- **YOUR INSTRUCTIONS**:
Copy out every line of the data below without changing any of it.

::: EXTRACTED ENTRIES :::

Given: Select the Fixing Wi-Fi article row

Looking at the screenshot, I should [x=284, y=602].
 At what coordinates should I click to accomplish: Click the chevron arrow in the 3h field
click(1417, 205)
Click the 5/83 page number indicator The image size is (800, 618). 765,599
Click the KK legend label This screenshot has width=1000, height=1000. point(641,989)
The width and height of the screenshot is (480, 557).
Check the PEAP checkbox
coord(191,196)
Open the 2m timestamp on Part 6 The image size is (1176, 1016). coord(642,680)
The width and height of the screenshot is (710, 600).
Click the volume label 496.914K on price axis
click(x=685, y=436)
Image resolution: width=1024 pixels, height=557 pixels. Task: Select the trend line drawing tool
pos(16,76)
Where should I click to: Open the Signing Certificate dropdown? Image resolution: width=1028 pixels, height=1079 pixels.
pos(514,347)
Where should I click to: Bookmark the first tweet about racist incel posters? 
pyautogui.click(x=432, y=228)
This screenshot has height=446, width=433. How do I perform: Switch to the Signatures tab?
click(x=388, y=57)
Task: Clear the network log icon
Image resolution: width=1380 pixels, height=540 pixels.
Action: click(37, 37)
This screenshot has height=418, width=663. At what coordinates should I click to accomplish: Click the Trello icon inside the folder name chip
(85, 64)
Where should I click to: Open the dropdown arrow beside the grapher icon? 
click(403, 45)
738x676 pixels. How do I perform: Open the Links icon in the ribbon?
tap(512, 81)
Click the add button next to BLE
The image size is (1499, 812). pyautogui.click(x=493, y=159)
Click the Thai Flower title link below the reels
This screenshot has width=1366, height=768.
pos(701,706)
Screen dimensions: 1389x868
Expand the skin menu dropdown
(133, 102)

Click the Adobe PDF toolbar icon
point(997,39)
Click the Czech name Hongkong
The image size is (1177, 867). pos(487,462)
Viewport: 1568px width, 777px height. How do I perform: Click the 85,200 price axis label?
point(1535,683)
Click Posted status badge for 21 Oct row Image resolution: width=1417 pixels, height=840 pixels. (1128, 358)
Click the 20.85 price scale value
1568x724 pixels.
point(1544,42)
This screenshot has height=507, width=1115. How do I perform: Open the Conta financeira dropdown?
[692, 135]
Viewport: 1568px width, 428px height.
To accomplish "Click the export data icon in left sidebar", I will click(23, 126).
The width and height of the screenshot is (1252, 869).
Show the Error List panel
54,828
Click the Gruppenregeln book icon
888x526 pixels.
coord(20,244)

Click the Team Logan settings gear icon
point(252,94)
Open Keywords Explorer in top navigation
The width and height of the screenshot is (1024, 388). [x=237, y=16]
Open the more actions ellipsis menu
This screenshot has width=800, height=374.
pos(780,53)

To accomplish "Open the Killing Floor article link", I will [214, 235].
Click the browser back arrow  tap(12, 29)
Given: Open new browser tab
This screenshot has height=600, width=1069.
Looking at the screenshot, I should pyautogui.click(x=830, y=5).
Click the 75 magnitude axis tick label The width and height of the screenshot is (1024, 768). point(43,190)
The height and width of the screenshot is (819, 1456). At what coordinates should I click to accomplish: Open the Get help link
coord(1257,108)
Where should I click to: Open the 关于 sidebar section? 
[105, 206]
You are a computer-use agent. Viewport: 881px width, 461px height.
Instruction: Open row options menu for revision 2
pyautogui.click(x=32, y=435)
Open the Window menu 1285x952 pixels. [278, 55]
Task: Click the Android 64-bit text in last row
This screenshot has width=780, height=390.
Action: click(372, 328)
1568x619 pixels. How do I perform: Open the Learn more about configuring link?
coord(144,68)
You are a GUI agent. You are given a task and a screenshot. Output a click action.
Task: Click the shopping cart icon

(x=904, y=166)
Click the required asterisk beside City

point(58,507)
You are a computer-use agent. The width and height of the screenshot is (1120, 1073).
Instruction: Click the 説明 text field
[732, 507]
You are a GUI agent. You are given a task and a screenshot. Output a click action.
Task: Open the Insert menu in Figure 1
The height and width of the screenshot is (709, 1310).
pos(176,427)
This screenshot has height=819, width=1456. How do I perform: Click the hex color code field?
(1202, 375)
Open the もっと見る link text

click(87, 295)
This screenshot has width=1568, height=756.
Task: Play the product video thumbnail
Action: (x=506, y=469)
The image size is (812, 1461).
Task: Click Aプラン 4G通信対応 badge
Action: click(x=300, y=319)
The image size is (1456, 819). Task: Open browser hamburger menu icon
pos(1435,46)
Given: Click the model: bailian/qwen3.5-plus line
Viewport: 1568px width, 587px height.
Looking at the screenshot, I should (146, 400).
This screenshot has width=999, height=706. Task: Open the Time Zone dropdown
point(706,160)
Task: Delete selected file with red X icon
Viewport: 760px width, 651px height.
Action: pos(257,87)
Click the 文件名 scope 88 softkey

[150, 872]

:::

- **REPLY**:
Given: Select the Fixing Wi-Fi article row

Looking at the screenshot, I should [x=284, y=602].
 At what coordinates should I click to accomplish: Click the chevron arrow in the 3h field
click(1417, 205)
Click the 5/83 page number indicator The image size is (800, 618). 765,599
Click the KK legend label This screenshot has width=1000, height=1000. point(641,989)
The width and height of the screenshot is (480, 557).
Check the PEAP checkbox
coord(191,196)
Open the 2m timestamp on Part 6 The image size is (1176, 1016). coord(642,680)
The width and height of the screenshot is (710, 600).
Click the volume label 496.914K on price axis
click(x=685, y=436)
Image resolution: width=1024 pixels, height=557 pixels. Task: Select the trend line drawing tool
pos(16,76)
Where should I click to: Open the Signing Certificate dropdown? Image resolution: width=1028 pixels, height=1079 pixels.
pos(514,347)
Where should I click to: Bookmark the first tweet about racist incel posters? 
pyautogui.click(x=432, y=228)
This screenshot has height=446, width=433. How do I perform: Switch to the Signatures tab?
click(x=388, y=57)
Task: Clear the network log icon
Image resolution: width=1380 pixels, height=540 pixels.
Action: click(37, 37)
This screenshot has height=418, width=663. At what coordinates should I click to accomplish: Click the Trello icon inside the folder name chip
(85, 64)
Where should I click to: Open the dropdown arrow beside the grapher icon? 
click(403, 45)
738x676 pixels. How do I perform: Open the Links icon in the ribbon?
tap(512, 81)
Click the add button next to BLE
The image size is (1499, 812). pyautogui.click(x=493, y=159)
Click the Thai Flower title link below the reels
This screenshot has width=1366, height=768.
pos(701,706)
Screen dimensions: 1389x868
Expand the skin menu dropdown
(133, 102)

Click the Adobe PDF toolbar icon
point(997,39)
Click the Czech name Hongkong
The image size is (1177, 867). pos(487,462)
Viewport: 1568px width, 777px height. How do I perform: Click the 85,200 price axis label?
point(1535,683)
Click Posted status badge for 21 Oct row Image resolution: width=1417 pixels, height=840 pixels. (1128, 358)
Click the 20.85 price scale value
1568x724 pixels.
point(1544,42)
This screenshot has height=507, width=1115. How do I perform: Open the Conta financeira dropdown?
[692, 135]
Viewport: 1568px width, 428px height.
To accomplish "Click the export data icon in left sidebar", I will click(23, 126).
The width and height of the screenshot is (1252, 869).
Show the Error List panel
54,828
Click the Gruppenregeln book icon
888x526 pixels.
coord(20,244)

Click the Team Logan settings gear icon
point(252,94)
Open Keywords Explorer in top navigation
The width and height of the screenshot is (1024, 388). [x=237, y=16]
Open the more actions ellipsis menu
This screenshot has width=800, height=374.
pos(780,53)

To accomplish "Open the Killing Floor article link", I will [214, 235].
Click the browser back arrow  tap(12, 29)
Given: Open new browser tab
This screenshot has height=600, width=1069.
Looking at the screenshot, I should pyautogui.click(x=830, y=5).
Click the 75 magnitude axis tick label The width and height of the screenshot is (1024, 768). point(43,190)
The height and width of the screenshot is (819, 1456). At what coordinates should I click to accomplish: Open the Get help link
coord(1257,108)
Where should I click to: Open the 关于 sidebar section? 
[105, 206]
You are a computer-use agent. Viewport: 881px width, 461px height.
Instruction: Open row options menu for revision 2
pyautogui.click(x=32, y=435)
Open the Window menu 1285x952 pixels. [278, 55]
Task: Click the Android 64-bit text in last row
This screenshot has width=780, height=390.
Action: click(372, 328)
1568x619 pixels. How do I perform: Open the Learn more about configuring link?
coord(144,68)
You are a GUI agent. You are given a task and a screenshot. Output a click action.
Task: Click the shopping cart icon

(x=904, y=166)
Click the required asterisk beside City

point(58,507)
You are a computer-use agent. The width and height of the screenshot is (1120, 1073).
Instruction: Click the 説明 text field
[732, 507]
You are a GUI agent. You are given a task and a screenshot. Output a click action.
Task: Open the Insert menu in Figure 1
The height and width of the screenshot is (709, 1310).
pos(176,427)
This screenshot has height=819, width=1456. How do I perform: Click the hex color code field?
(1202, 375)
Open the もっと見る link text

click(87, 295)
This screenshot has width=1568, height=756.
Task: Play the product video thumbnail
Action: (x=506, y=469)
The image size is (812, 1461).
Task: Click Aプラン 4G通信対応 badge
Action: click(x=300, y=319)
The image size is (1456, 819). Task: Open browser hamburger menu icon
pos(1435,46)
Given: Click the model: bailian/qwen3.5-plus line
Viewport: 1568px width, 587px height.
Looking at the screenshot, I should (146, 400).
This screenshot has width=999, height=706. Task: Open the Time Zone dropdown
point(706,160)
Task: Delete selected file with red X icon
Viewport: 760px width, 651px height.
Action: pos(257,87)
Click the 文件名 scope 88 softkey

[150, 872]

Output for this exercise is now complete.